Avec un remboursement à hauteur de 14 % à 24 %, le plan proposé selon lui n’est pas très alléchant pour les créanciers de l’établissement.

Joel Belliveau, professeur émérite du département d’histoire de l’Université Laurentienne. Crédit image : Université Laurentienne.

Rappelons que l’Université Laurentienne est la première université publique au Canada à recourir à la Loi sur les arrangements avec les créanciers des compagnies, ce qu’elle n’avait pas à faire selon les conclusions du rapport de la vérificatrice générale paru en avril dernier.

Aurélie Lacassagne, autre professeure émérite licenciée de l’établissement ne mâche pas ses mots. Ayant également voté contre, celle-ci pense que le rôle qu’a joué la province n’a pas été suffisant.

Selon elle, un vote de rejet aurait contraint les parties prenantes de retourner à la table des négociations, notamment le gouvernement ontarien qui aurait eu à mettre plus d’argent sur la table.

« Les 50 millions qu’a proposés la province, c’est très loin de compenser la responsabilité de la province dans ce fiasco et dans la mauvaise gestion de l’université depuis 15 ans », somme-t-elle avant de rappeler que plusieurs fonctionnaires du gouvernement siègent sur le Conseil des gouverneurs de l’établissement.

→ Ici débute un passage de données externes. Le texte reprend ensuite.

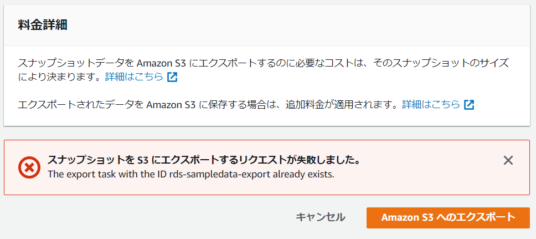Open 詳細はこちら link about snapshot export cost
Screen dimensions: 536x239
coord(135,77)
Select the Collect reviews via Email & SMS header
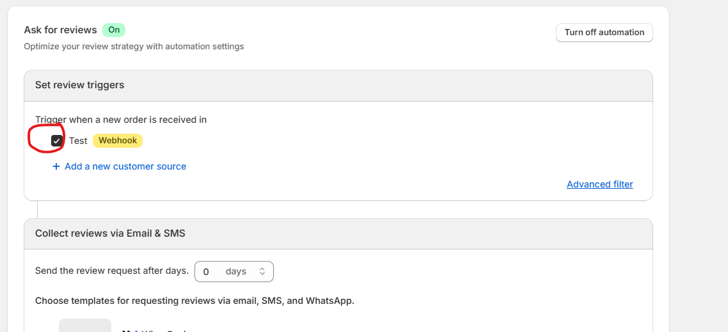The height and width of the screenshot is (332, 728). (110, 233)
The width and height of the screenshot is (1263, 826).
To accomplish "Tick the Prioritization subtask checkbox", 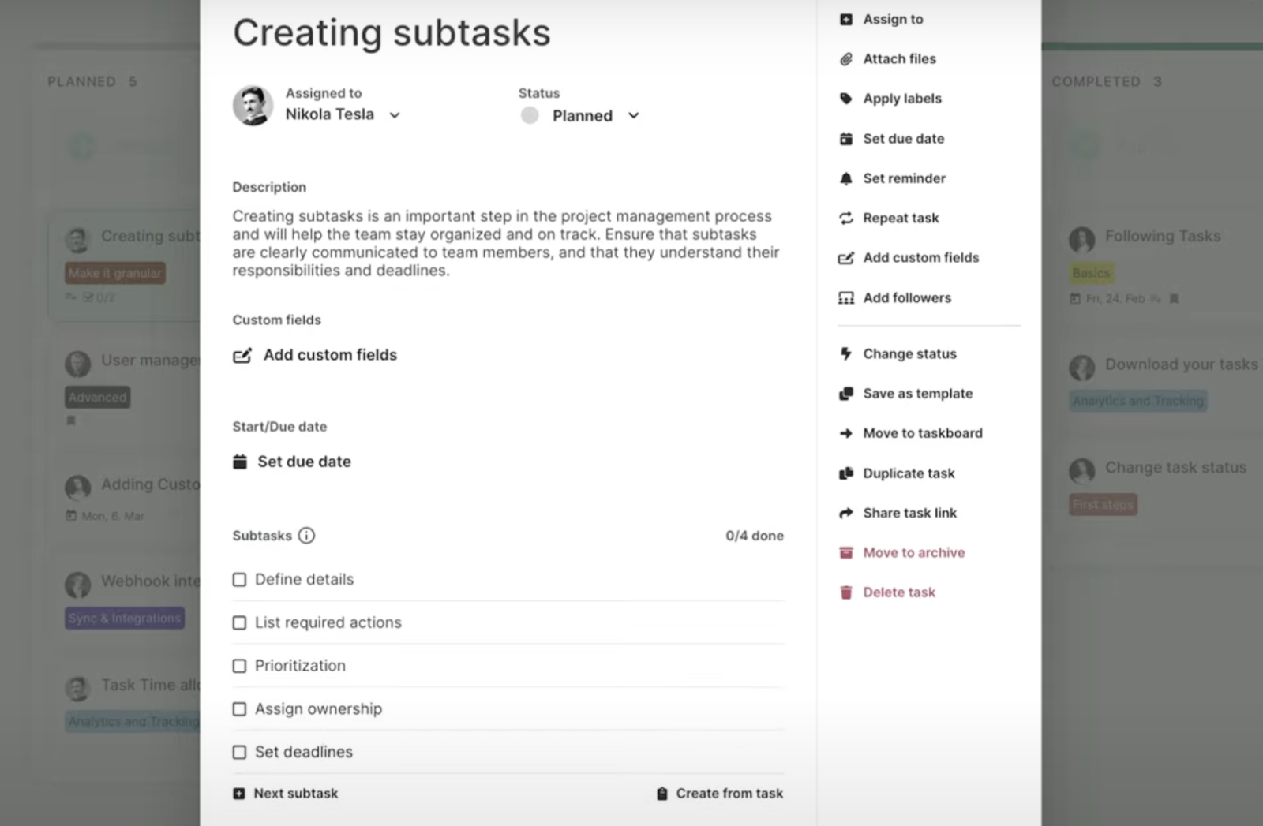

Le dossier de l’Université de Sudbury

Du côté de l’Assemblée de la francophone de l’Ontario (AFO), le président Carol Jolin pense qu’il s’agit d’une bonne nouvelle pour l’établissement, mais que cela doit pouvoir permettre de se concentrer désormais sur le dossier de l’Université de Sudbury.

« Sudbury a besoin d’une Laurentian University qui est forte de sa programmation en anglais et une Université de Sudbury qui est forte pour sa programmation en Français », confie-t-il. Selon lui, il est temps que l’Université Laurentienne réponde aux appels de la communauté à collaborer avec l’Université de Sudbury pour le bien du développement de la région.

Le président de l’Assemblée de la francophonie de l’Ontario, Carol Jolin. Crédit image : Inès Rebei.

Il en profite pour rappeler que l’Université de Sudbury a déposé, il y a trois semaines, auprès de la Commission la documentation visant à démontrer sa capacité à fournir une programmation universitaire et que des recommandations à ce sujet seraient imminentes.

« Moi je suis optimiste, parce que l’Université de Sudbury s’est toujours bien administrée et c’est probablement celle qui est la mieux gérée dans tout le Moyen-Nord donc j’ai hâte de voir, mais la nouvelle d’aujourd’hui va enfin permettre d’avancer dans ces dossiers-là », conclut-il.